On 02/09/2021 04:32, Steven D'Aprano wrote:
On Wed, Sep 01, 2021 at 03:40:37PM +0200, Peter Otten wrote:

Instead of removing it you might add a filter to get a similar effect:

[...]

warnings.filterwarnings("always", "woof!")

Unfortunately that's too aggressive. In my use-case, `bark` will be
called many, many times in a loop, and so potentially "woof" will be
displayed over and over again. That will be annoying.

Once it has been displayed *once* in that loop, it shouldn't be
displayed again for the rest of the loop.

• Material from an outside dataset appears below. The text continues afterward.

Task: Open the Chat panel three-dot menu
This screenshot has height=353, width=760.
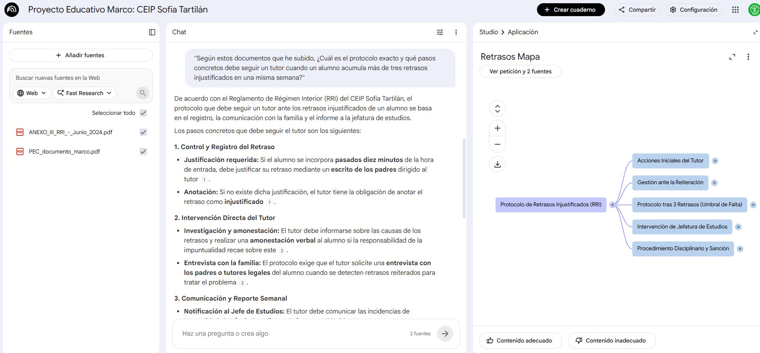Action: [x=456, y=32]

Also, `bark` is being called from a comprehension or sort key
function, so it is difficult to keep an explicit flag myself:

     # My use case is *not* this
     def process(values):
         seen = False
         for item in values:
             if condition:
                 if seen: bark()
                 seen = True

     # More like this:
     sorted(values, key=func)  # func may call bark


Allowing `bark` to *always* display could be annoying. Ideally I want it
to be displayed *at most* once per call to sorted(). I can do that by
removing the filter after sorting. Or at least I could if it were
possible to remove individual filters.

Then use filterwarnings("once", ...):

>>> import warnings
>>> def bark():
        warnings.warn("woof!")

        
>>> for i in range(6):
        print(i)
        if i == 3: warnings.filterwarnings("once", "woof!")
        bark()

        
0

Warning (from warnings module):
  File "<pyshell#145>", line 2
UserWarning: woof!
1
2
3

Warning (from warnings module):
  File "<pyshell#145>", line 2
UserWarning: woof!
4
5

For good performance you'd ideally provide the lineno, but I don't see a clean way to get that.